# Assignment
Print exactly the lines from the line with "Click the Mô" to the last line of the data, please, both included.

════════

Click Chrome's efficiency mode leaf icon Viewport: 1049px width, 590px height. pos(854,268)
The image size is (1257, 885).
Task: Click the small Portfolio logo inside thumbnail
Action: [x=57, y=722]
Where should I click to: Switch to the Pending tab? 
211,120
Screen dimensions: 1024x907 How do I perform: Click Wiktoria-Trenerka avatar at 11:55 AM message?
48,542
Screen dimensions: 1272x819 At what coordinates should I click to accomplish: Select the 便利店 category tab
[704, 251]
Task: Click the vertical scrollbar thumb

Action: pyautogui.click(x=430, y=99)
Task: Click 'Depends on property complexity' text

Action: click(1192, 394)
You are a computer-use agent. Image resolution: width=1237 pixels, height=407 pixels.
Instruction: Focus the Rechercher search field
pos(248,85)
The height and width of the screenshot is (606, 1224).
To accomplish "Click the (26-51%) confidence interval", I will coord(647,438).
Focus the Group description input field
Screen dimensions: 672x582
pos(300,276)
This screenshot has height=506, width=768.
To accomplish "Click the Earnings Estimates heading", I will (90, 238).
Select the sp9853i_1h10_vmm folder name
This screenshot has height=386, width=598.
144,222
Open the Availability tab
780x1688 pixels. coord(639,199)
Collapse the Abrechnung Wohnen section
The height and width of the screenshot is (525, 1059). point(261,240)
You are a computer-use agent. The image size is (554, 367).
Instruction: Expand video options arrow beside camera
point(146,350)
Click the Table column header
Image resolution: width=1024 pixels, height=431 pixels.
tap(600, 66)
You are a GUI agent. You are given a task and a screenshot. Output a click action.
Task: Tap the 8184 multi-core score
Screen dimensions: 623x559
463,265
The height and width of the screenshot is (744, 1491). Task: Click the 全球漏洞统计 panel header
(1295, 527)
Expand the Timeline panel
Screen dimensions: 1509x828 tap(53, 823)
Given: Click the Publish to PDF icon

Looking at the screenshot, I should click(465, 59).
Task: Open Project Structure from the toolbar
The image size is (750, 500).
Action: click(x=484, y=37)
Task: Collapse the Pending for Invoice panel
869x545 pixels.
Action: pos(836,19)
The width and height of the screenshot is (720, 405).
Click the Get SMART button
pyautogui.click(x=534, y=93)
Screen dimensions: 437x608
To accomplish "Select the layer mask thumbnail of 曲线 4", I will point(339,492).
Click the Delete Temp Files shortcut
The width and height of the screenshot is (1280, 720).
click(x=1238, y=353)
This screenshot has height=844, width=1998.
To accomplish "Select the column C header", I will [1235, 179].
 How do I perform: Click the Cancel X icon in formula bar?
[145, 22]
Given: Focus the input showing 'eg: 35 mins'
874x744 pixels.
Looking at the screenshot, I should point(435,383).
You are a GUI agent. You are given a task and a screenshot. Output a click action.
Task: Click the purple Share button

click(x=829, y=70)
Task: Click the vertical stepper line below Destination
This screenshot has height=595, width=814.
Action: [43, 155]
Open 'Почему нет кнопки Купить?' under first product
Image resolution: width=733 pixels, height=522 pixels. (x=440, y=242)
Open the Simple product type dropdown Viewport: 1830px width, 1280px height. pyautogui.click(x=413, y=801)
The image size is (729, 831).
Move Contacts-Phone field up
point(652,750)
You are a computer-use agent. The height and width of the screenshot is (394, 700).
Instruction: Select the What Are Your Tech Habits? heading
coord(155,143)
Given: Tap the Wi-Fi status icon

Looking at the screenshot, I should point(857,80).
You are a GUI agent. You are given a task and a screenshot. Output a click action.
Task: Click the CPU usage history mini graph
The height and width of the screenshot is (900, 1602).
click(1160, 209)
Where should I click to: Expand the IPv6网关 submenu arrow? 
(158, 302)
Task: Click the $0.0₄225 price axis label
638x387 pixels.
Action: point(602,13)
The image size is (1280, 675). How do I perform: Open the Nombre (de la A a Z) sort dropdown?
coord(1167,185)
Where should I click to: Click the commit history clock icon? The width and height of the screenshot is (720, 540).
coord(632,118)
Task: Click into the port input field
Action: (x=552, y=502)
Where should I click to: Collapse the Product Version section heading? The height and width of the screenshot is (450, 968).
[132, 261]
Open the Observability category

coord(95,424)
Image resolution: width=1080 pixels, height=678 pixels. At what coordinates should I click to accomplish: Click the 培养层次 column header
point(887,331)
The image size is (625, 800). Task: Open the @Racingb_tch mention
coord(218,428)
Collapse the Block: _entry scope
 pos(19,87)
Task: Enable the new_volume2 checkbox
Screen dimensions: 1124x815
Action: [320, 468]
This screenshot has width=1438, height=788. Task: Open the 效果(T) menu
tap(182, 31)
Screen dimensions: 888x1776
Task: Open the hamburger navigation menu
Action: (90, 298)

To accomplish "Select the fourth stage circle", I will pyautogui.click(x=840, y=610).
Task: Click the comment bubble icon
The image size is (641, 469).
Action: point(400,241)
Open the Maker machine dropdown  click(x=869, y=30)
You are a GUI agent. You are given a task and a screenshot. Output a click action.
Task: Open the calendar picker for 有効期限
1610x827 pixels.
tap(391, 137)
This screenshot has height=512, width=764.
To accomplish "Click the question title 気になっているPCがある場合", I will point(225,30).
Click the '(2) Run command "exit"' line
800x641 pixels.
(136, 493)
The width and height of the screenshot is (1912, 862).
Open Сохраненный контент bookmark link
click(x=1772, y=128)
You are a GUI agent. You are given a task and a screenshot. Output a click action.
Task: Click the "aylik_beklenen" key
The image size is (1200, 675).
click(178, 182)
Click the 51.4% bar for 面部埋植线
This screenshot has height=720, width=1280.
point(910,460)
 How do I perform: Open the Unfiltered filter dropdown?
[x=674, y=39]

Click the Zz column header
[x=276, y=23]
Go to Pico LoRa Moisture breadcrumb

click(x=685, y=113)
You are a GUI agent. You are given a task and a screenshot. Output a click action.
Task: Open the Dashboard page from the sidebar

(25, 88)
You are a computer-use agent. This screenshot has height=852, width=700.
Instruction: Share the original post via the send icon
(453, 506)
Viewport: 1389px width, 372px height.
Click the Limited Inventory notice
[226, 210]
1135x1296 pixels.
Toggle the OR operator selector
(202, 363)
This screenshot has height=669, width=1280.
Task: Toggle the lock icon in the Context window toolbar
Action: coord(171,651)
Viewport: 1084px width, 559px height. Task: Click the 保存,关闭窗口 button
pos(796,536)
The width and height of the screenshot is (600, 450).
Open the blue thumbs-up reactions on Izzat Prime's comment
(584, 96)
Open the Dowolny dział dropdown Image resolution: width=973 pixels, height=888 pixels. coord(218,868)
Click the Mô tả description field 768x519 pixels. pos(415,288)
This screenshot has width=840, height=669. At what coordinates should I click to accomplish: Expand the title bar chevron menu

════════

# Output
Click the Mô tả description field 768x519 pixels. pos(415,288)
This screenshot has width=840, height=669. At what coordinates should I click to accomplish: Expand the title bar chevron menu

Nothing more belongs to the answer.